* Wybrany fragment:
=====

Nasza Loteria SR - pasek na kartach artykułów

Już dziś otwarcie tunelu w Świnoujściu. Co było marzeniem, staje się rzeczywistością

Michał Elmerych
Michał Elmerych
Tunel, który łączy wyspy Wolin i Uznam to najdłuższa tego typu przeprawa w Polsce. Budowa tunelu kosztowała 912 mln zł, z czego ponad 775 mln zł to dofinansowanie unijne (resztę miasto dołożyło z własnego budżetu).
Tunel, który łączy wyspy Wolin i Uznam to najdłuższa tego typu przeprawa w Polsce. Budowa tunelu kosztowała 912 mln zł, z czego ponad 775 mln zł to dofinansowanie unijne (resztę miasto dołożyło z własnego budżetu). UM Świnoujście/Hanna Lachowska
Nie ma grobli przez Zalew Szczeciński ani wysokiego mostu. Jest tunel. Blisko trzydzieści lat po tym, jak powstał komitet jego budowy. Po latach politycznych przepychanek, przerzucania się możliwościami i niemożliwościami, Lewobrzeżne Świnoujście zyskało stałe połączenie z pozostałą częścią Polski.

Ponad trzy kilometry w sumie, niecałe półtora wydrążone w ziemi. Te dane każdy, kto interesuje się budową tunelu, zna na pamięć. Obudzony w środku nocy potrafi wyrecytować też: 38 metrów. Pod poziomem morza. Na takiej głębokości położony jest najniższy punkt świnoujskiej przeprawy. Technicznych ciekawostek związanych z budową połączenia wysp Uznam i Wolin jest wiele. Przez dwa lata budowy pisaliśmy o nich wielokrotnie. Dziś zobaczyć je będziemy mogli na własne oczy. Do myśli o powstaniu tunelu zdążyliśmy się już wszyscy przyzwyczaić, ale z całą pewnością są i tacy, którzy wciąż jeszcze mówią: nie wierzę.

=====

* Dostarczone dane:
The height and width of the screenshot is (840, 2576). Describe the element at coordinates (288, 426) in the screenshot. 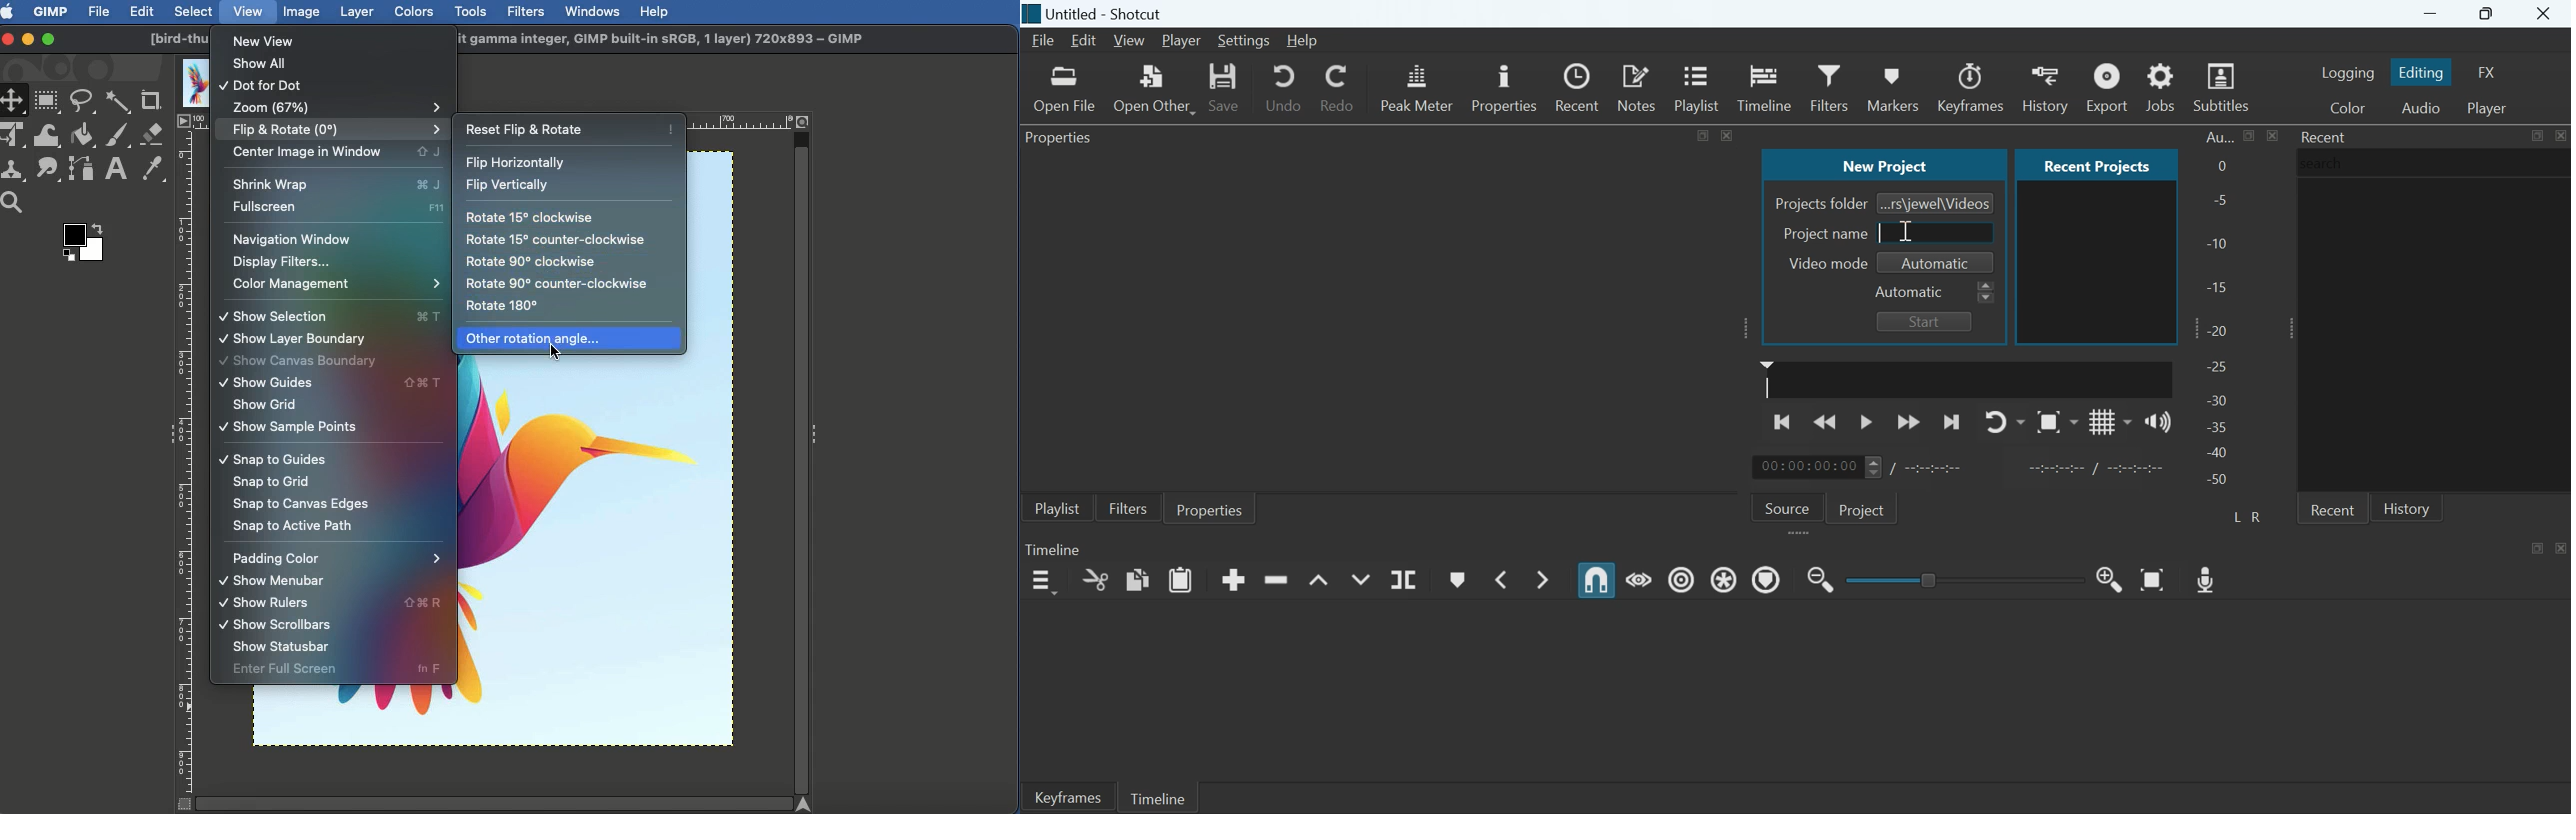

=====

* Do wykonania: Podaj dalszy ciąg artykułu o tunelu w Świnoujściu, zaczynając od miejsca, w którym urywa się fragment. Dane nie są tu do niczego potrzebne.

* Odpowiedź poniżej:
Marzenia opozycjonisty

Bo jeszcze kilka lat temu to, co dziś jest rzeczywistością, wydawało się mrzonką. Były prezydent Świnoujścia, nieżyjący już Stanisław Możejko już na początku lat 90. zeszłego stulecia nawoływał do budowy stałej przeprawy. Był wówczas świnoujskim radnym, człowiekiem byłej opozycji, inicjatorem powstawania komitetów założycielskich NSZZ „Solidarność”, (wspierał go w tym między innymi ojciec dzisiejszego premiera Kornel Morawiecki). Człowiekiem zaprawionym w bojach i wizjonerem.

Kiedy w 1996 roku założył Społeczny Komitet Budowy Tunelu, wydawało się, że idea bliska jest powodzenia. Zabiegał o to latami, także jako prezydent miasta. Był nawet przetarg na budowę, ale postępowanie unieważniono. Poza tym dla Warszawy nigdy nie była to inwestycja priorytetowa. Mieszkańcy miasta i turyści wciąż pływali więc promami. O ile dla tych drugich była to niewątpliwa atrakcja, dla tych pierwszych udręka.

Marszałkiem województwa zachodniopomorskiego był wówczas profesor Zygmunt Meyer, naukowiec o specjalności budownictwo wodne i geotechnika. Wprawdzie członek Sojuszu Lewicy Demokratycznej, ale ściśle współpracujący wcześniej ze Stanisławem Możejką w Komitecie Budowy Tunelu (był jego wiceprzewodniczącym).

To dzięki jego inicjatywie, budowę tunelu pod Świną wpisano do Narodowego Planu Rozwoju jako najpilniejszą inwestycję województwa. Na kolejnym miejscu znalazła się zachodnia obwodnica Szczecina (do dziś nie została ukończona).

Wówczas jednak rozpoczęły się problemy. Samorząd Świnoujścia (prezydentem miasta był już wówczas Janusz Żmurkiewicz) zwlekał. Możejko zarzucał w 2010 roku, że to właśnie ta opieszałość spowodowała, że wówczas tunel nie powstał. Mimo tego że zgodnie z życzeniem prezydenta Żmurkiewicza, rząd Prawa i Sprawiedliwości zapisał w rezerwie na rok 2007 dwa miliony złotych na „pokrycie studium wykonalności budowy tunelu łączącego Świnoujście z lądem i wyspę Uznam z wyspę Wolin”.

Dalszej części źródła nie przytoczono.